With Rookie, I just turned my body every time he jumped on me so that his paws fell off. Also, if you use the command "down" to mean "lay down," you may want to use the command "off" for something like this so that he doesn't get confused between "get off of me" and "lay down."


----------



## Willow52 (Aug 14, 2009)

What makes me nuts are the people that come to visit and encourage jumping . I'm trying so hard to stop that behavior, then they come in patting their thigh talking in a sing-songy voice :doh: and Hank, being the 4 month old people lover he is can't help but forget the rules.


----------



## Karen2 (Jan 5, 2009)

We have been having really good luck with a down stay.
We had one setback yesterday, but it's getting so much better.
I think the *cuteness factor* of Goldens, blinded me to some of these issues...
first a paw on the arm, 
then two paws, 
then paws on my lap, 
then paws on my shoulders,
then wait a minute, you shouldn't be jump me at all!:doh:
Can't help it, she's got me wrapped around her paw...:bowl: I love her so much.
She's way more spoiled than I ever thought.
Karen


----------



## zoeygoldengirl (Jul 16, 2009)

*RE: Idea for Karen*

Karen_, 
Have you thought of maybe getting those bells they have for doorknobs to teach your golden how to alert you to her having to go out for potty break? I don't know their exact name, but it is a ribbon with three bells and you attach it to the doorknob....everytime I took her out to relieve herself, I tapped the bells and said "ring bell to go potty" - after 2 weeks, she did it by herself- it is great! 

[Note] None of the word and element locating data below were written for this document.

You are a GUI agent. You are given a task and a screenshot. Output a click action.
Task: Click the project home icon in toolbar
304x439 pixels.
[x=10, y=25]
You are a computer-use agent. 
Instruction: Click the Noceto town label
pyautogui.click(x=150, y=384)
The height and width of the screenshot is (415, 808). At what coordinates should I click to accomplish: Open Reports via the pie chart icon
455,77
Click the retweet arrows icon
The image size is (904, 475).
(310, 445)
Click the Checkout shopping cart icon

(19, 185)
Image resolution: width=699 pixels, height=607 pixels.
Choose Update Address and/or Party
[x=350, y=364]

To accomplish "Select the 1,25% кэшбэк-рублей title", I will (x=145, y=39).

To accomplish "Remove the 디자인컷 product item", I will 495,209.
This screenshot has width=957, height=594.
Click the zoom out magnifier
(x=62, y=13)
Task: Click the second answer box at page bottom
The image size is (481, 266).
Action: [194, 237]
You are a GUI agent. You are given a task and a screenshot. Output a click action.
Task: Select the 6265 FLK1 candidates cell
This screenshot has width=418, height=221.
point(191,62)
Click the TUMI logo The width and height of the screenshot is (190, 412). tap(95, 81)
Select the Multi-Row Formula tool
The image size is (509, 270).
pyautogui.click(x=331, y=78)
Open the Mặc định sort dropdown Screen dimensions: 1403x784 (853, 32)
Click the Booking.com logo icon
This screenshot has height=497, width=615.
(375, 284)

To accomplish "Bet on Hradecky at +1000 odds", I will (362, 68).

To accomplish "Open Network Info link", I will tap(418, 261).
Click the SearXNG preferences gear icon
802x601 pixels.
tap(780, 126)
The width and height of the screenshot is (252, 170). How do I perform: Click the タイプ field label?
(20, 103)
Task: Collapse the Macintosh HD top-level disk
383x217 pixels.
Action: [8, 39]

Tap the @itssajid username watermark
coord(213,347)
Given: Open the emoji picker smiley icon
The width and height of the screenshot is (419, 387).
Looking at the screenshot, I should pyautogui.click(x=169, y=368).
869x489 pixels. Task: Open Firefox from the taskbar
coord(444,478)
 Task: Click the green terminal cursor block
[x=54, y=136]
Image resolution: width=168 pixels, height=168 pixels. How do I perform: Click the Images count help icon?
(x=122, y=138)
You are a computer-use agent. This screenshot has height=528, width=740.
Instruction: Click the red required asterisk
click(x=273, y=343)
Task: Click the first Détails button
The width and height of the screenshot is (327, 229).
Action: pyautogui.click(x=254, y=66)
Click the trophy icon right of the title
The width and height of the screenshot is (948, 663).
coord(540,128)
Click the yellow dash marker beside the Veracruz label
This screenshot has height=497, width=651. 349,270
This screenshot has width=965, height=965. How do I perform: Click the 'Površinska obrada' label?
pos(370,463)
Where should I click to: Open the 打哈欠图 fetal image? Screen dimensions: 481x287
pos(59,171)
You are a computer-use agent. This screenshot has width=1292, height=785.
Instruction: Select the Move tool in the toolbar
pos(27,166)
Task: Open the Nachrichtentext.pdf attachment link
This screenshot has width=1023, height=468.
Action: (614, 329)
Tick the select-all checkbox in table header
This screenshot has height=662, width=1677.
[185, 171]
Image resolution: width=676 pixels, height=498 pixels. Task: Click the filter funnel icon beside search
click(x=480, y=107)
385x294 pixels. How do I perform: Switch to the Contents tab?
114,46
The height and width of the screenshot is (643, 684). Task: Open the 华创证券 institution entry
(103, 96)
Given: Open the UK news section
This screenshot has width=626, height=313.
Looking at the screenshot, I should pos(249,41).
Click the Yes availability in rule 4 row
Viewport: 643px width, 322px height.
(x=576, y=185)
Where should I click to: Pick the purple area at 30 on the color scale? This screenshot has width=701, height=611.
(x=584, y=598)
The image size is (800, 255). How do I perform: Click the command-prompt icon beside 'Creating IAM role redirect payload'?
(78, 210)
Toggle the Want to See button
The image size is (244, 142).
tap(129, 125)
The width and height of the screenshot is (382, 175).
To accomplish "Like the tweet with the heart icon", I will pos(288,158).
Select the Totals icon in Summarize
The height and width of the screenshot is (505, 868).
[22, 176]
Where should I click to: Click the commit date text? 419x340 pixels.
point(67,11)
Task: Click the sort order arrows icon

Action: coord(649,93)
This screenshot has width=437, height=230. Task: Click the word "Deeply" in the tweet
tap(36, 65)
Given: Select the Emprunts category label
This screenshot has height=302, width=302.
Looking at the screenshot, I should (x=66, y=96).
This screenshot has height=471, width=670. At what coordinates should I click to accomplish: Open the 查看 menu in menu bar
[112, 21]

That way maybe you could just ignore the jumping or not reward it by taking her out (I know my 10 month golden loves going out because the neighbors cat is always hanging in the yard and she loves running around after her)-- My golden has an issue with jumping and I have had good success with turning my back (or getting off the couch and quickly walk away if she jumps up on it to get to me) and refusing to make eye contact with her - after a few days of consistency she sits pretty quickly when all attention is abruptly withdrawn (though tough not to laugh at her when she grabs a toy, makes her full body wag and lean on you like velcro-dog move and high pitched whinning because it is so adorable! haha)


Hope it helps  
_


----------